Laat me allereerst zeggen, dat ik de bewondering mijner correspondente voor Dickens gansch en al deel. David Copperfield en Dombey and Son, misschien de beste twee zijner vele meesterwerken, staan ongetwijfeld zoo oneindig veel hooger, dan 't meeste wat de hedendaagsche literatuur biedt, ook in Engeland, dat het niet noodig is daarover in breedvoerige beschouwingen te treden. Maar een realist, in dien zin welke men daaraan hecht in de juiste beteekenis, (want ik ben het geheel ééns met m'n correspondente, dat ten onzent realisme van lieverlede gaat gelijkstaan met vuil-trachten-te wezen), zou ik Dickens zeer zeker niet noemen. Dickens' personen bezitten allen zonder uitzondering altijd een of andere eigenaardigheid.

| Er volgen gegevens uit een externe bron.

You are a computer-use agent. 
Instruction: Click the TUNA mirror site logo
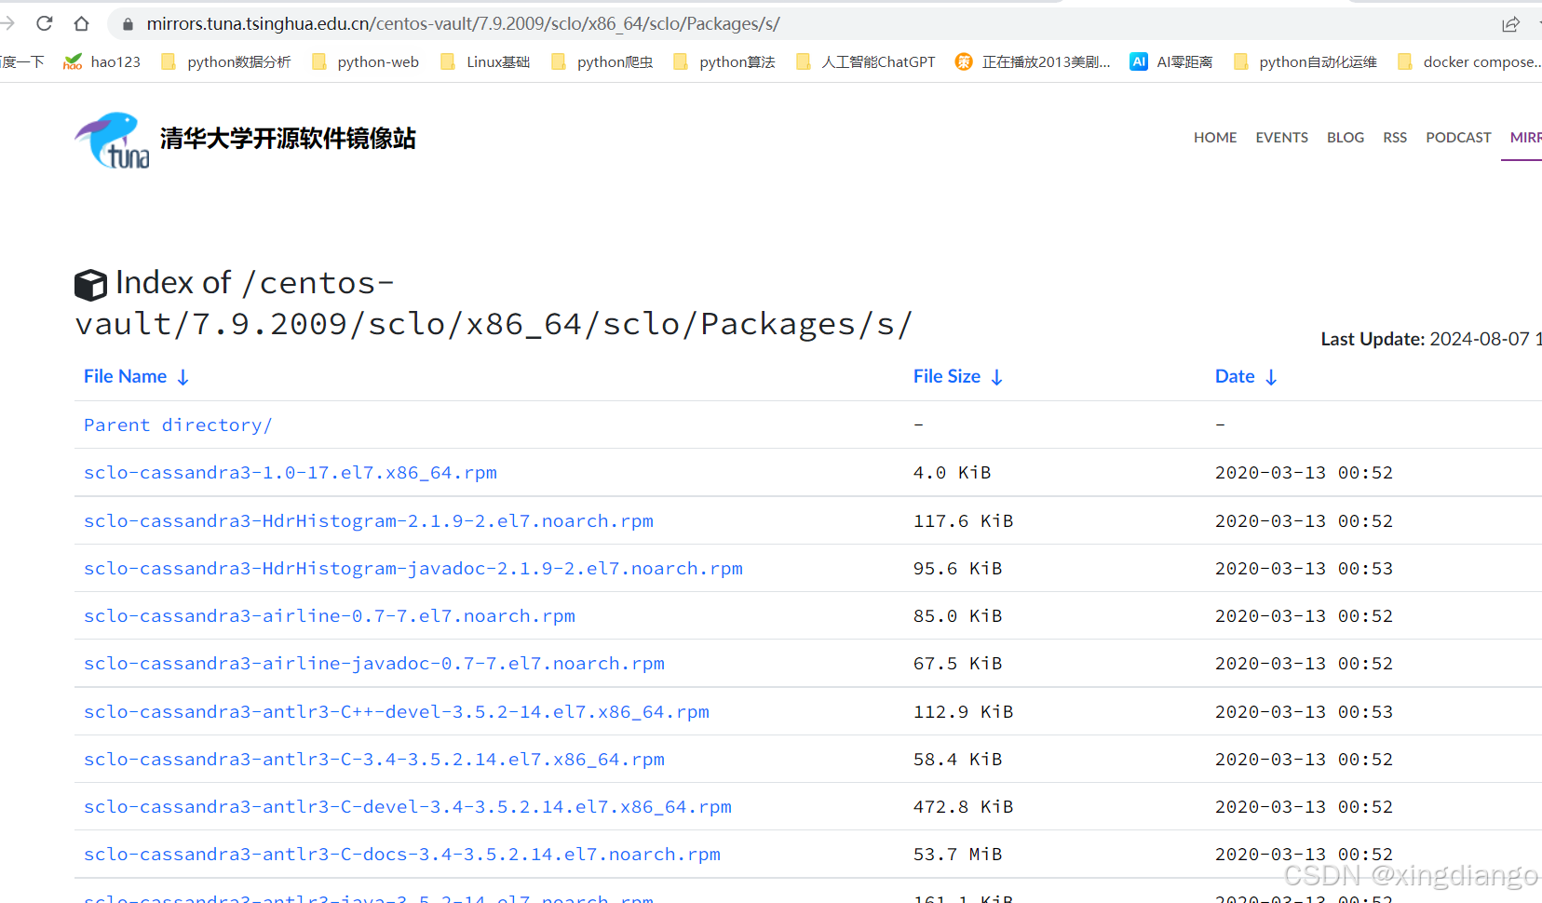112,140
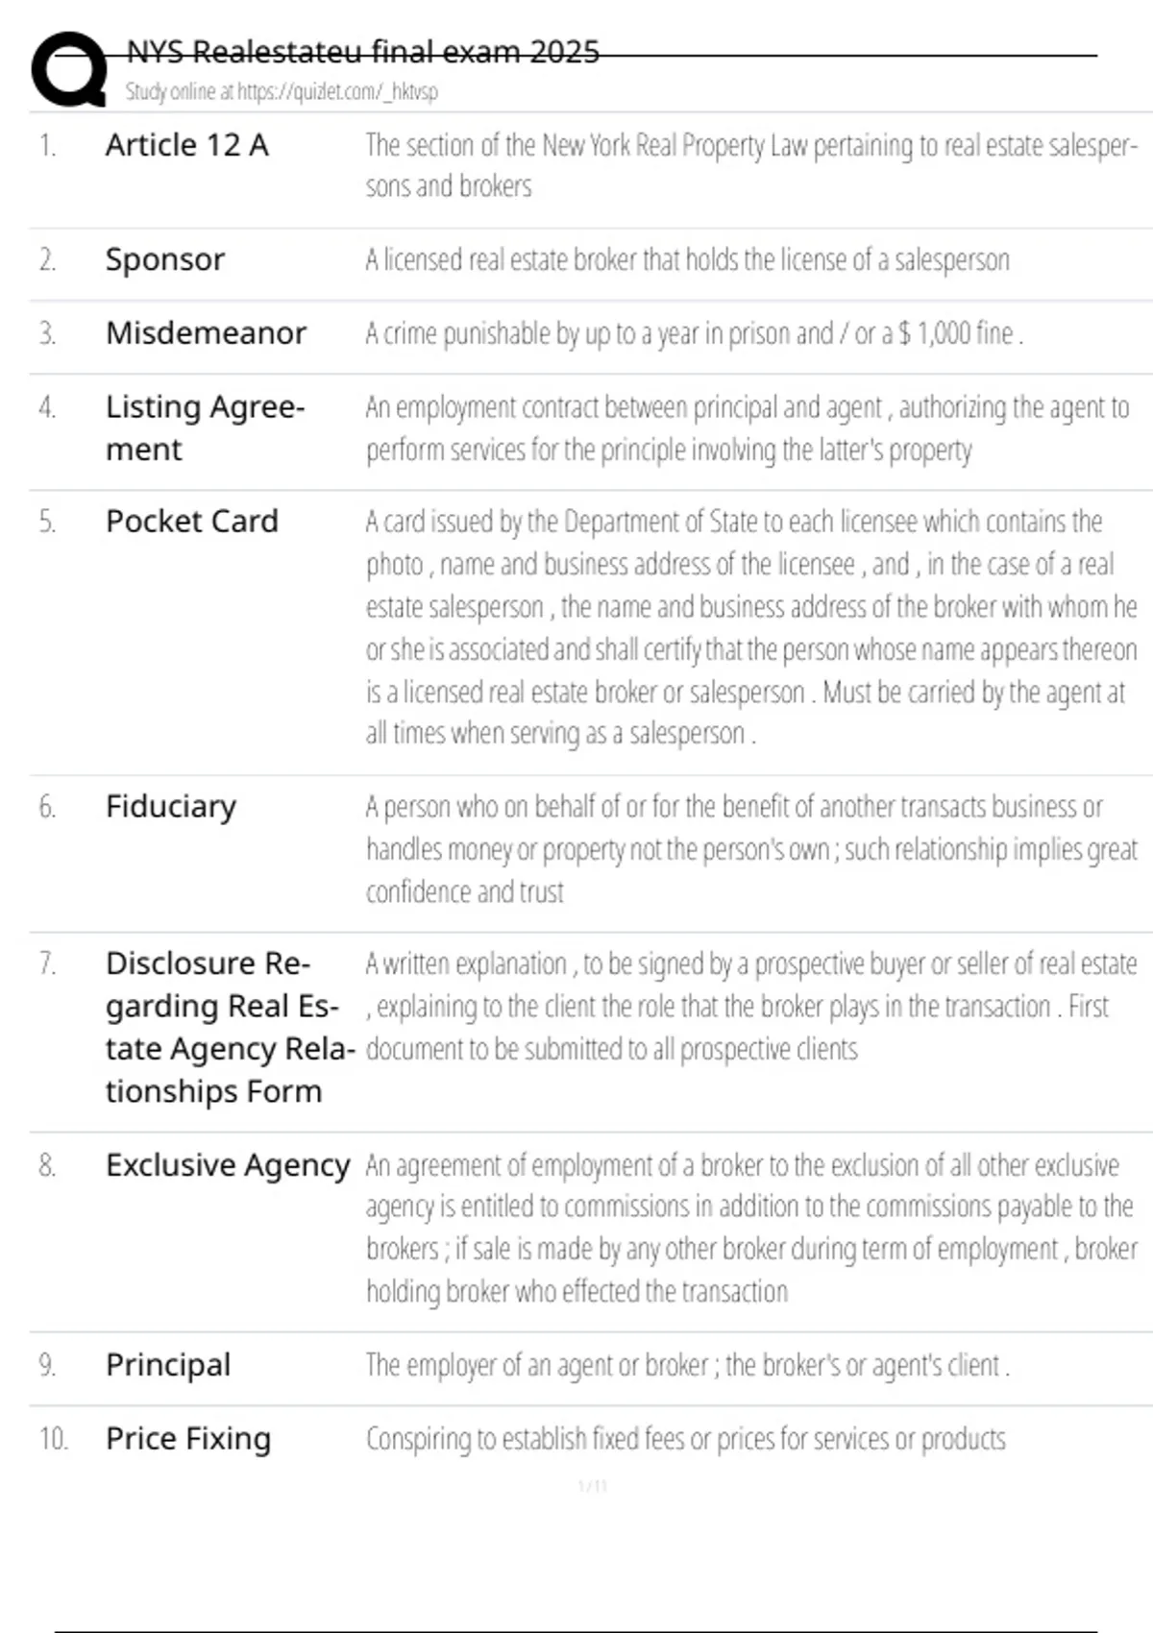This screenshot has width=1153, height=1633.
Task: Click the Pocket Card term
Action: pyautogui.click(x=192, y=522)
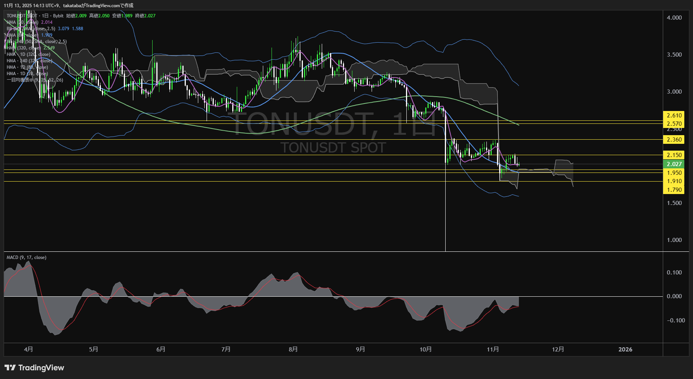Select the Ichimoku (9, 26, 52, 26) legend
Screen dimensions: 693x379
coord(35,80)
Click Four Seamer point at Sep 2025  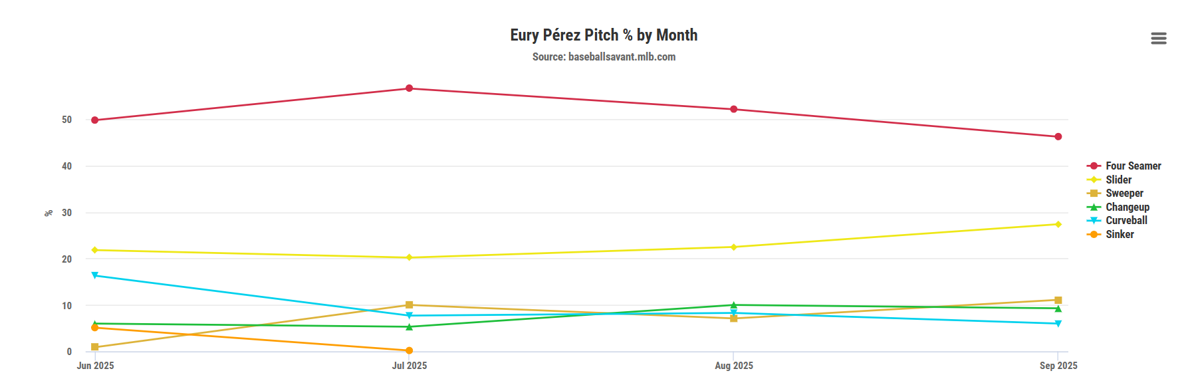[1058, 137]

Denk maar eens aan Micawber, aan Uriah Heep (overigens een uitstekend wáár-gezien beeld van valschheid), aan de gezelschapsjuffrouw der oude mevrouw Steerforth, aan Quilp, aan Peggotty, aan al de hoofdpersonen uit Oliver Twist, en Nelly, en Dombey and Son, enz. De teekening en karakter-ontleding is zoo subliem, de voorstelling zoo levendig, dat deze zucht, om elken persoon voor te stellen met 'n bijzonder iets aan zich, volstrekt niet hindert of onnatuurlijk aandoet. Maar toch blijft het een zucht, die schaadt waar het geldt realistisch te zijn. En daarom doet het me plezier, dat de schrijfster van bovenstaanden brief zelve noemtonzen Nicolaas Beets. Want juist op dit speciale punt is Beets veel zuiverder realist dan Dickens. Beets geeft in De Familie Stastok, in De Familie Kegge, in Gerrit Witse het meest zuivere en eerlijke en onvervalschte realisme, dat misschien bestaat in onze litteratuur; geen vuilheid, genre Querido, (want dat is geen realisme, maar 't product van een verdwaasd en verziekelijkt brein), maar werkelijkheid zóó volkomen, dat het tijdsverschil tusschen toen en nu geen oogenblik stoort. Met andere woorden, de typen van Stastok en
echtgenoote, van Pieter, van de kleinsteedsche vrienden op het Zondag-avondje, van den goedigploertigen Kegge, en van den ‘charmanten’ van der Hoogen, of van Henriette, en van Gerrit Witse, en van diens ouders en hun diner-gasten, ze zijn allen zóó echt, zóó natuurgetrouw, zoo volkomen-eerlijk-hollandsch, dat ze even waarachtig om ons leven en voor ons staan in onze hedendaagsche omgeving, als in de dagen waarin hun schepper hen in 't leven riep, den gemoedelijken ouden tijd van diligence en trekschuit, van Zondags-ochtends naar de kerk gaan, en 's avonds een ‘aangekleed-boterhammetje’ eten met 'n paar goede kennissen, voor welke feestelijke gelegenheid de ‘mooie kamer’ in gebruik werd genomen.